Young Latina With MS Finds Community via Social Media

If you knew that you were about to go through a life-altering event, what advice would you give to yourself?

I think about this question a lot when I look back on my experience of being diagnosed with multiple sclerosis (MS) as a child.

I was 11 years old when I first began experiencing symptoms. I was walking home from school with my sister and suddenly the entire right side of my body went numb, and I felt significant weakness. At first, I brushed it off as the type of feeling you get when your leg or arm falls asleep, but the problems continued, leaving me and my family completely puzzled.

After months of struggle and confusion, I finally got my diagnosis at a hospital three hours from my hometown. You would think this brought relief to my family, but for me, this meant a whole assortment of challenges were coming my way.

Learning About MS Has Been Complicated by Language Barriers

Both my parents are immigrants who speak only Spanish, and the lack of medical professionals who spoke Spanish presented itself as a huge language barrier. It also didn’t help that my parents had never heard of MS, and I remain the only person in both my immediate and extended families to be diagnosed with this autoimmune disease.

Despite those challenges, my parents made their best efforts to help me get treatment, see specialists, and learn how to live a full life with MS. My mother has been a total rock star and my biggest cheerleader every step of the way, whether that’s driving me to cities hours away, staying by my side during hospital stays, or simply comforting me during my darkest moments. I remain in awe of my parents’ ability to navigate this diagnosis, and I am so lucky to have them by my side.

I Had to Step Up and Ask the Questions I Needed Answered

Even with my parents’ support, I knew I needed to be my own advocate. As a young first-generation Latina with MS, I had to step up, do my research, and ask questions.

This wasn’t easy, since many of these ideas were new to me, but as I began to build a better understanding of this disease, I was able to ensure I got access to better care.

I must confess, I haven’t made the best decisions sometimes, I’ve made many mistakes, and I continue to learn from my MS every single day. However, I learned to embrace the mistakes, adapt, and move on to the next challenge. Sometimes scary concepts like high-risk medications, unexpected side effects, endless medical procedures, and so much more have been daunting, but I feel proud of how I’ve handled these experiences nonetheless.

Maybe it was because I was diagnosed at a young age, but I have been able to adapt and persevere, even in moments of heartbreak and disappointment.

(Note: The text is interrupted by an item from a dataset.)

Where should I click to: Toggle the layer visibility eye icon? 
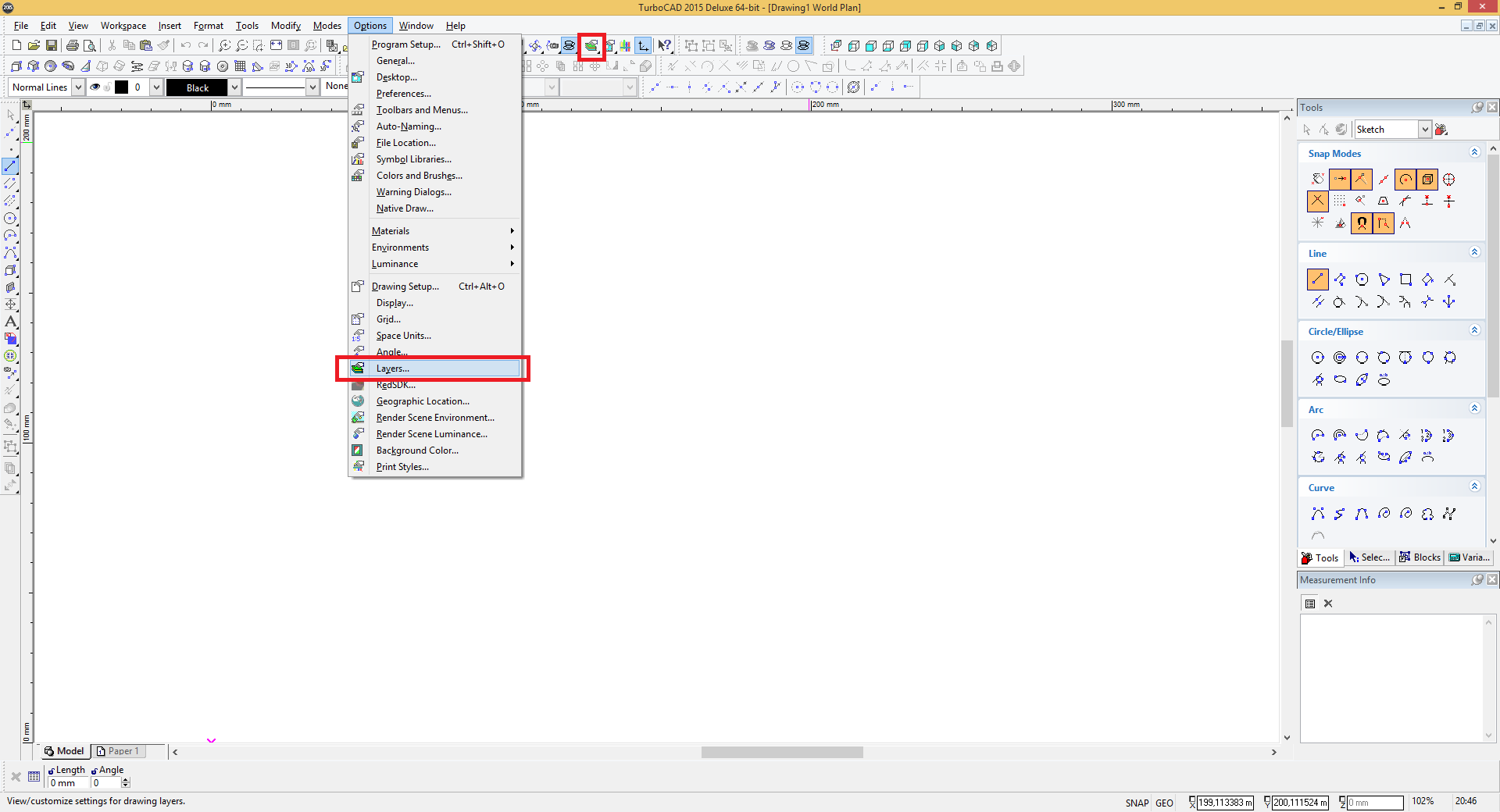(95, 87)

Most of the time, I try to walk into my doctor’s office with a smile on my face, come prepared with a long list of questions, and make my thoughts and concerns known.

Sharing My Experiences Helps Others and Helps Me

Up until recently, I rarely shared my diagnosis with anyone, even close friends and family. It was at the start of the global pandemic, in early 2020, that I decided I should finally start sharing my journey, with the hope it could help others who might be feeling as lonely and lost as I felt back when I was first diagnosed.

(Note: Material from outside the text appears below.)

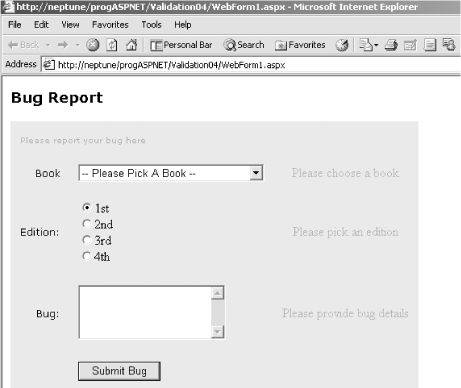Click the Search toolbar button
Screen dimensions: 461x388
[x=244, y=45]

Two years later, I am still very much shocked, but most importantly, so happy, about the love and support I have received because I decided to share my experience living with MS. I have had the opportunity to work with incredible organizations and share my story about navigating life with an MS diagnosis and deal with the many barriers I faced for nearly 20 years.

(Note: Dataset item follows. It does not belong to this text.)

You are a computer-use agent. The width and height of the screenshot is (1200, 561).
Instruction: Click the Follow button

It’s become such an important mission for me to work with Genentech’s #MSVisibility program to highlight the disparities there are for those diagnosed with MS who come from underserved communities and lack the proper medical resources and privileges.

Social Media Has Helped Me Find a Community

I have also found the power of community, thanks to the people I have met on social media platforms who have chronic illnesses and can relate to my struggle. It’s a beautiful thing to know that this roller coaster of a disease can bring people together, create friendships, and build incredible bonds.

I’ve met and connected with people from around the world who truly understand what I go through on a day-to-day basis with MS. They understand me and make me feel seen. This is something I never imagined would be possible for me. Growing up, I never met others who looked like me, were part of my community, and had the same life experiences as me and also had MS.

This is why it’s crucial that I continue to share the good, bad, and ugly of what life is like while living with MS. Having the opportunity to help and offer support to those recently diagnosed who may be confused and searching for answers and community is so important.

I’m grateful for the support I have received in just these last two years, and I can’t wait to continue my efforts to help my amazing MS community, as candid and as real as I can be.